What is needed here is an exact reprint of every record below.
□ □ □ □ □ □ □
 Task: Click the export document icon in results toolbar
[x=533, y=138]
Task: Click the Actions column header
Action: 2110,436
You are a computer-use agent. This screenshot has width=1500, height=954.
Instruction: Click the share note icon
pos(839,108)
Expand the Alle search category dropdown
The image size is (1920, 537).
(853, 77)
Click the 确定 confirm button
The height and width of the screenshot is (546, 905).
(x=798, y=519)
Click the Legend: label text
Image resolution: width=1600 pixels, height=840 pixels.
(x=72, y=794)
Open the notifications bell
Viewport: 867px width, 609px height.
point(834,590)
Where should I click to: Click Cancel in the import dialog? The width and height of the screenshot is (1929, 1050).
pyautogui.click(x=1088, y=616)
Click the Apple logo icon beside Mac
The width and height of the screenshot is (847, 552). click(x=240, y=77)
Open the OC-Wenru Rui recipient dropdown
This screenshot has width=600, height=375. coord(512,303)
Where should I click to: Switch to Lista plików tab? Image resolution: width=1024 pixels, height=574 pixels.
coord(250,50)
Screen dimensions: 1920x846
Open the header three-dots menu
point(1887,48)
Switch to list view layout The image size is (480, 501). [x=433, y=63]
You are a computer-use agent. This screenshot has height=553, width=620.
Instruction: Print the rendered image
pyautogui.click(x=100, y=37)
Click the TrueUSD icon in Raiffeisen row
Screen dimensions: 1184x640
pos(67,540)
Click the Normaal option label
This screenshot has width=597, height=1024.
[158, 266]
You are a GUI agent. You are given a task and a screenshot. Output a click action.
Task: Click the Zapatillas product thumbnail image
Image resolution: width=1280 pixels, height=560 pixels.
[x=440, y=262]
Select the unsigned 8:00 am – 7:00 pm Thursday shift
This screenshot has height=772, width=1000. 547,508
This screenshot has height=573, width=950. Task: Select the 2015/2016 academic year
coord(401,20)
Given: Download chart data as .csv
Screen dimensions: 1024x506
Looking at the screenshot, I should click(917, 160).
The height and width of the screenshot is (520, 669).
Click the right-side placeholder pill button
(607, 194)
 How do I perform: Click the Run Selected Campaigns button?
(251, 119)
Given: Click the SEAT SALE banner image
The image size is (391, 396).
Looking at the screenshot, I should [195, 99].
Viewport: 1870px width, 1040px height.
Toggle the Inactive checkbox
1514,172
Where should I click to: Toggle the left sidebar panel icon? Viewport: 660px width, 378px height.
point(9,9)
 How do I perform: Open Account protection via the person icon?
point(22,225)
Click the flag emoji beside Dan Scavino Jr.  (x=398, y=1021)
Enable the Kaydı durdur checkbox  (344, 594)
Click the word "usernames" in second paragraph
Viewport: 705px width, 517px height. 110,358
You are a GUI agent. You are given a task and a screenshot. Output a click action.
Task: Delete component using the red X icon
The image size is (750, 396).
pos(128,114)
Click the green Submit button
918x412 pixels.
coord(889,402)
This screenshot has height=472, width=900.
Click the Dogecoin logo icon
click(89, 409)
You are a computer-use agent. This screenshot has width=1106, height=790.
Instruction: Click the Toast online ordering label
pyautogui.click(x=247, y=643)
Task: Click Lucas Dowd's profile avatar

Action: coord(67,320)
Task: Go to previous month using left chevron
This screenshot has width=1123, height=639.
□ □ □ □ □ □ □
Your response:
 Task: Click the export document icon in results toolbar
[x=533, y=138]
Task: Click the Actions column header
Action: 2110,436
You are a computer-use agent. This screenshot has width=1500, height=954.
Instruction: Click the share note icon
pos(839,108)
Expand the Alle search category dropdown
The image size is (1920, 537).
(853, 77)
Click the 确定 confirm button
The height and width of the screenshot is (546, 905).
(x=798, y=519)
Click the Legend: label text
Image resolution: width=1600 pixels, height=840 pixels.
(x=72, y=794)
Open the notifications bell
Viewport: 867px width, 609px height.
point(834,590)
Where should I click to: Click Cancel in the import dialog? The width and height of the screenshot is (1929, 1050).
pyautogui.click(x=1088, y=616)
Click the Apple logo icon beside Mac
The width and height of the screenshot is (847, 552). click(x=240, y=77)
Open the OC-Wenru Rui recipient dropdown
This screenshot has width=600, height=375. coord(512,303)
Where should I click to: Switch to Lista plików tab? Image resolution: width=1024 pixels, height=574 pixels.
coord(250,50)
Screen dimensions: 1920x846
Open the header three-dots menu
point(1887,48)
Switch to list view layout The image size is (480, 501). [x=433, y=63]
You are a computer-use agent. This screenshot has height=553, width=620.
Instruction: Print the rendered image
pyautogui.click(x=100, y=37)
Click the TrueUSD icon in Raiffeisen row
Screen dimensions: 1184x640
pos(67,540)
Click the Normaal option label
This screenshot has width=597, height=1024.
[158, 266]
You are a GUI agent. You are given a task and a screenshot. Output a click action.
Task: Click the Zapatillas product thumbnail image
Image resolution: width=1280 pixels, height=560 pixels.
[x=440, y=262]
Select the unsigned 8:00 am – 7:00 pm Thursday shift
This screenshot has height=772, width=1000. 547,508
This screenshot has height=573, width=950. Task: Select the 2015/2016 academic year
coord(401,20)
Given: Download chart data as .csv
Screen dimensions: 1024x506
Looking at the screenshot, I should click(917, 160).
The height and width of the screenshot is (520, 669).
Click the right-side placeholder pill button
(607, 194)
 How do I perform: Click the Run Selected Campaigns button?
(251, 119)
Given: Click the SEAT SALE banner image
The image size is (391, 396).
Looking at the screenshot, I should [195, 99].
Viewport: 1870px width, 1040px height.
Toggle the Inactive checkbox
1514,172
Where should I click to: Toggle the left sidebar panel icon? Viewport: 660px width, 378px height.
point(9,9)
 How do I perform: Open Account protection via the person icon?
point(22,225)
Click the flag emoji beside Dan Scavino Jr.  (x=398, y=1021)
Enable the Kaydı durdur checkbox  (344, 594)
Click the word "usernames" in second paragraph
Viewport: 705px width, 517px height. 110,358
You are a GUI agent. You are given a task and a screenshot. Output a click action.
Task: Delete component using the red X icon
The image size is (750, 396).
pos(128,114)
Click the green Submit button
918x412 pixels.
coord(889,402)
This screenshot has height=472, width=900.
Click the Dogecoin logo icon
click(89, 409)
You are a computer-use agent. This screenshot has width=1106, height=790.
Instruction: Click the Toast online ordering label
pyautogui.click(x=247, y=643)
Task: Click Lucas Dowd's profile avatar

Action: coord(67,320)
Task: Go to previous month using left chevron
This screenshot has width=1123, height=639.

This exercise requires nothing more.